• [ACTIVITY]
While leaving the pictures out, set down only the lines from the one with "How do I perform: Select" through the end of the records, exactly as they stand.

========================================================================

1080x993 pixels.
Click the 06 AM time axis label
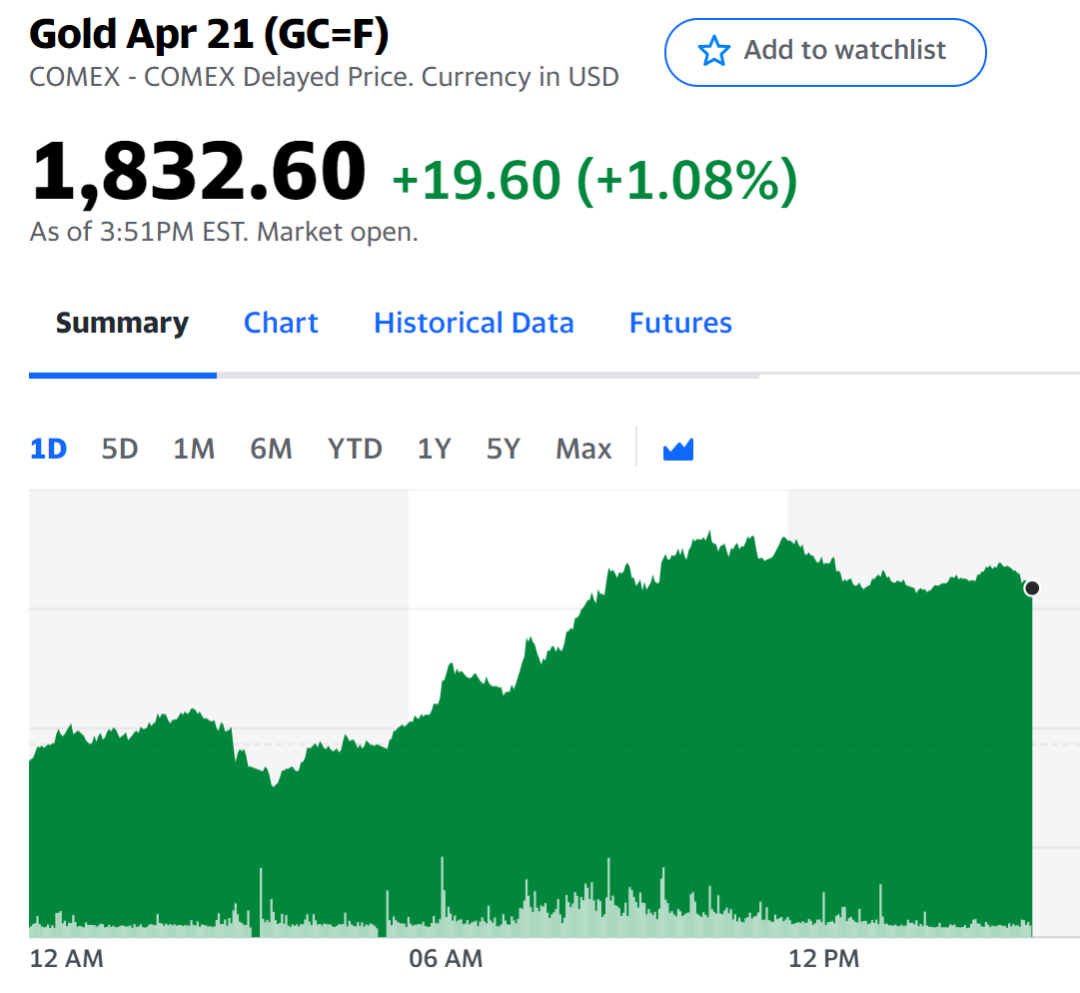[446, 959]
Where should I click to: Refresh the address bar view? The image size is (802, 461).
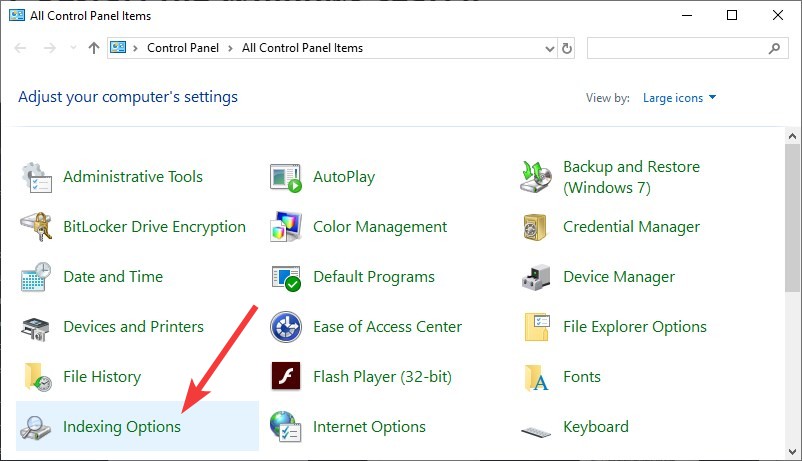click(567, 48)
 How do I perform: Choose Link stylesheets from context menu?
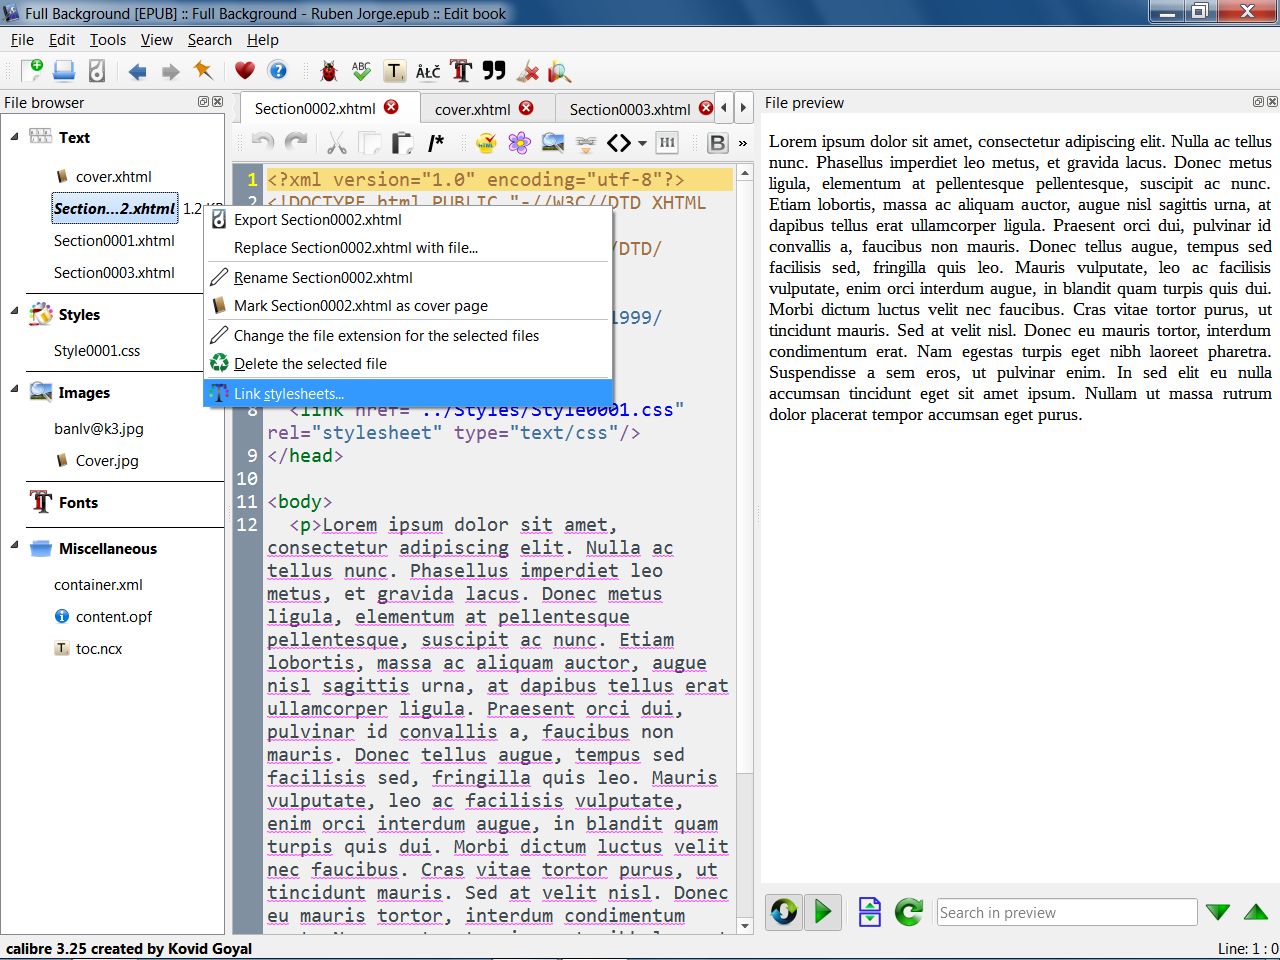pyautogui.click(x=289, y=393)
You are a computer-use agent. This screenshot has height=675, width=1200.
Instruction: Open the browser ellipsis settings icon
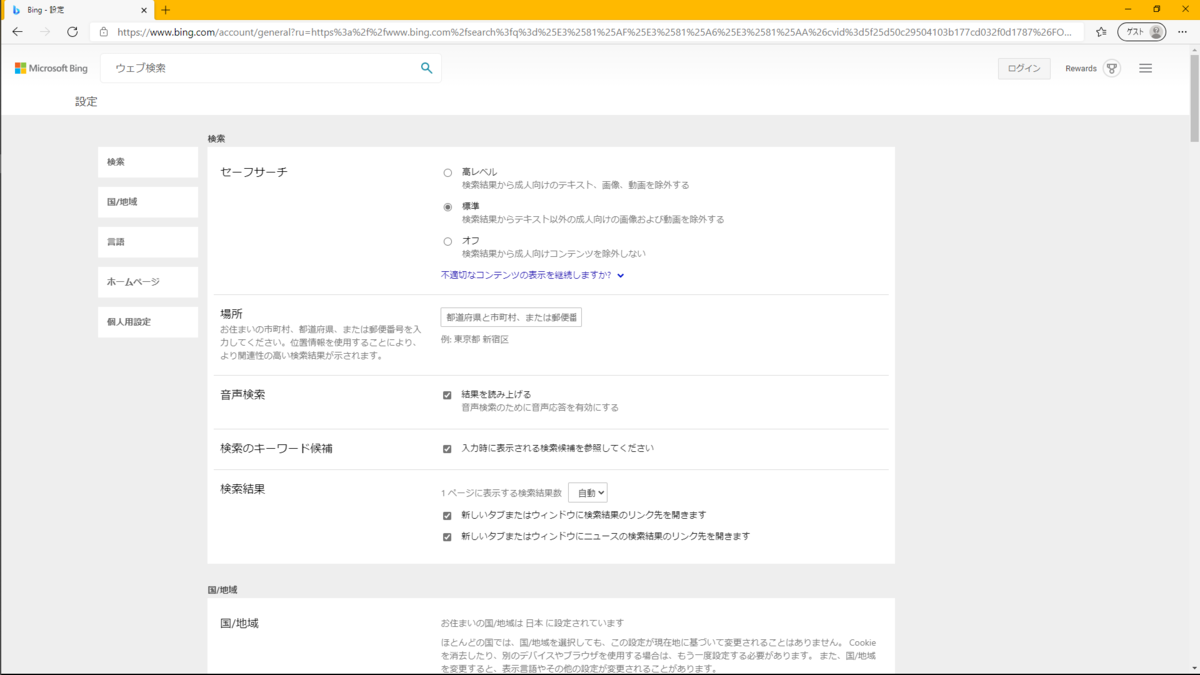point(1183,31)

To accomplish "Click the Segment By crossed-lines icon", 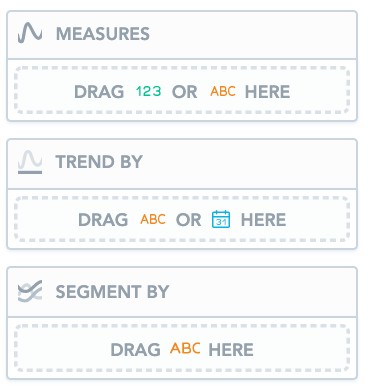I will [x=30, y=291].
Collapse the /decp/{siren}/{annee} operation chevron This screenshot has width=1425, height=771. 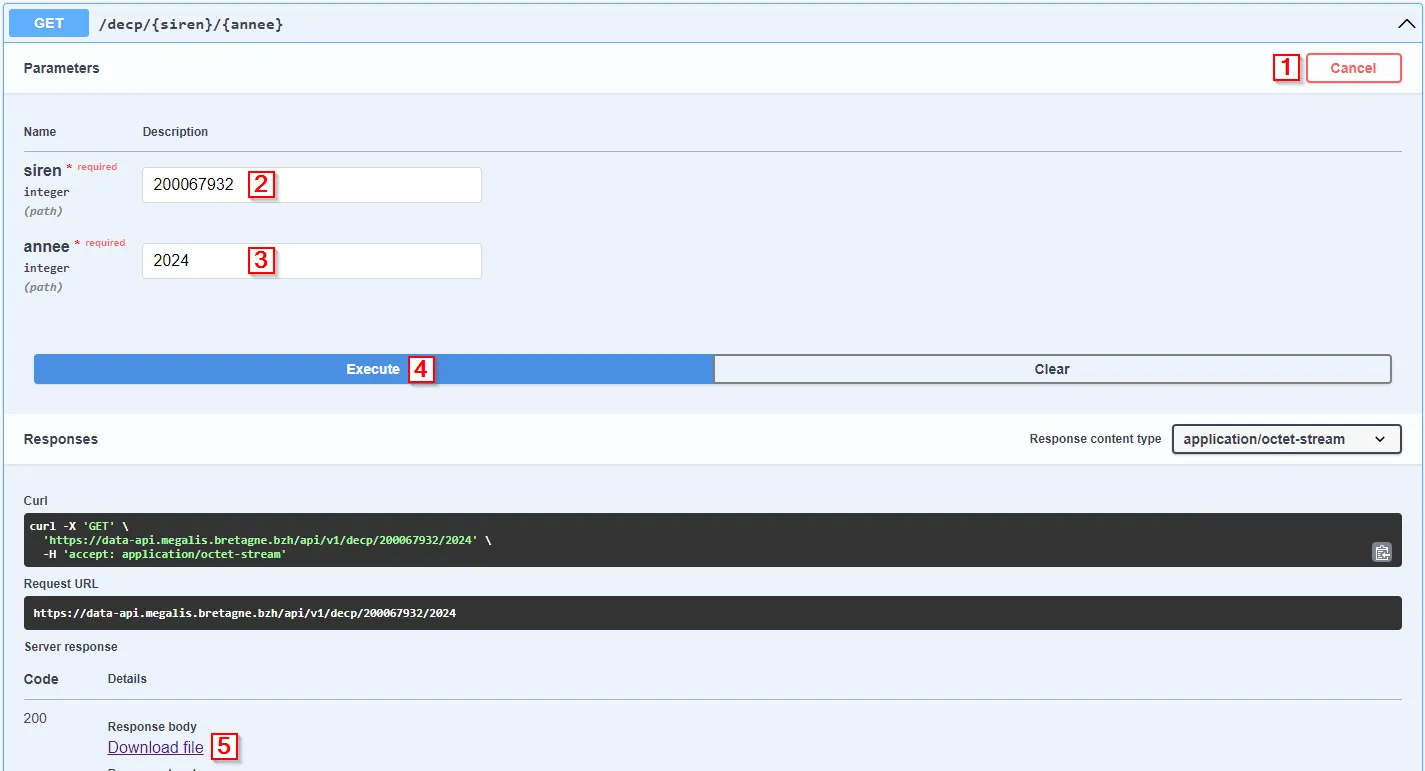[1405, 23]
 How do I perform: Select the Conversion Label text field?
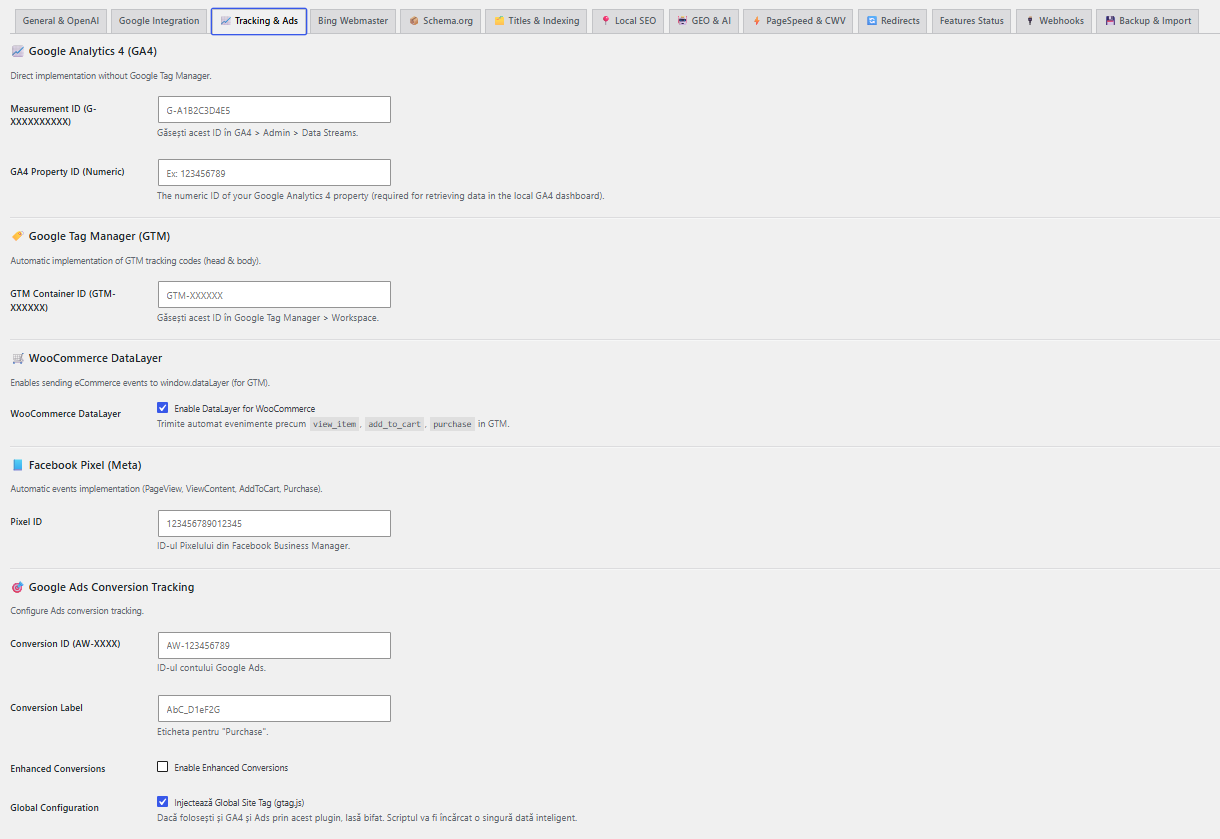(x=274, y=709)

========================================================================

• [OUTPUT FOR THIS EXERCISE]
 How do I perform: Select the Conversion Label text field?
(x=274, y=709)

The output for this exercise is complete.